— Вау. Ты выглядишь сексуально, — щебечу я, упиваясь им, как прекрасным экземпляром, которым он и является.
Его взгляд скользит по всему моему телу, и выражение его лица становится неодобрительным.
— Почему ты до сих пор не одета?
Я опускаю взгляд на свои шорты и футболку. Поднимая веки, я ухмыляюсь ему, озорно приподнимая бровь.
— Тебе это не нравится? Я собиралась сочетать это с моими любимыми кроксами и джутовой сумкой.
Кэм отступает назад и хмурится.
— Одевайся, Харпер. Мы опаздываем.
— Ладно, зануда, — бормочу я, когда он уходит.
В тот момент, когда мы подъезжаем к художественной выставке, что-то кажется... не так. Моя бабушка всегда говорила мне, что у меня Хилтонское чутье. Что я просто еще не воспользовалась этим. Я не обязательно верю в ее заявленные способности. Но я и не не верю в них. Это все равно что отказываться верить в монстров. Мы настаиваем на том, что они вымышлены, но когда ночью что-то происходит, мы сходим с ума и прячемся под одеялами.
Извинившись перед Кэмом, я проскальзываю в туалет и пользуюсь унитазом, затем мою руки, опуская запястья под холодную воду в попытке снизить температуру внутри. Но мое сердце все еще колотится о ребра, отказываясь подчиняться, и я почти готова сунуть руку в грудь и влепить ему пощечину. А потом появляется боль в груди. Черт. Это то, на что похожа паническая атака?
Вдыхая полные легкие кислорода, я выпрямляю спину, разглаживаю платье на теле и возвращаюсь к Кэмерону. Я сажусь рядом с ним, и он протягивает мне бокал шампанского. Я осушаю его одним глотком, на глаза наворачиваются слезы, а пузырьки обжигают ноздри.
Наклоняясь, Кэм шепчет:
— Почему ты так долго?
Я быстро соображаю, и ложь всегда была для меня естественным занятием, поэтому я без колебаний говорю ему:
— Я столкнулась с девушкой, с которой ходила в школу. Она все такая же болтливая, какой я ее помню.
Одаривая его широкой, фальшивой, слащавой улыбкой, я молюсь младенцу Иисусу, чтобы Кэмерон купился на мою маленькую ложь.
Он принимает мои слова, кивая и возвращая свое внимание к картине, которая выглядит как гигантский волосатый сосок. Я полагаю, что верно высказывание: искусство субъективно.

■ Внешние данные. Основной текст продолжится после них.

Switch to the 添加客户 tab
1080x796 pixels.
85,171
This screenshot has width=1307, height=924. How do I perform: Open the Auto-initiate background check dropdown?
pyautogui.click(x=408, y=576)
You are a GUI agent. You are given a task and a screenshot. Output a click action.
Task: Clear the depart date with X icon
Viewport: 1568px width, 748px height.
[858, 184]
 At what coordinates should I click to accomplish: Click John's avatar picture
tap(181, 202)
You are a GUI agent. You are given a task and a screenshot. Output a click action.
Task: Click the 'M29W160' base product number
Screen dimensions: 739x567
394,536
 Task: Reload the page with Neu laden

Моя сумочка начинает вибрировать, и я быстро бормочу извинения, прежде чем вытащить телефон из сумки и уставиться на мигающий экран.
Больница Хай-Парк.
— Извини, я на минутку, — тихо говорю я, затем убегаю от Кэма и направляюсь к парадным дверям музея. Еще до того, как я выхожу от кондиционера в изнуряющую калифорнийскую жару, я отвечаю на звонок.
— Могу я поговорить с Харпер Хилтон, пожалуйста?
Я отвечаю:
— Это она. Что происходит?
— Мисс Хилтон, это Франческа из больницы Хай Парк. Я звоню по поводу вашей бабушки, Филлис Хилтон.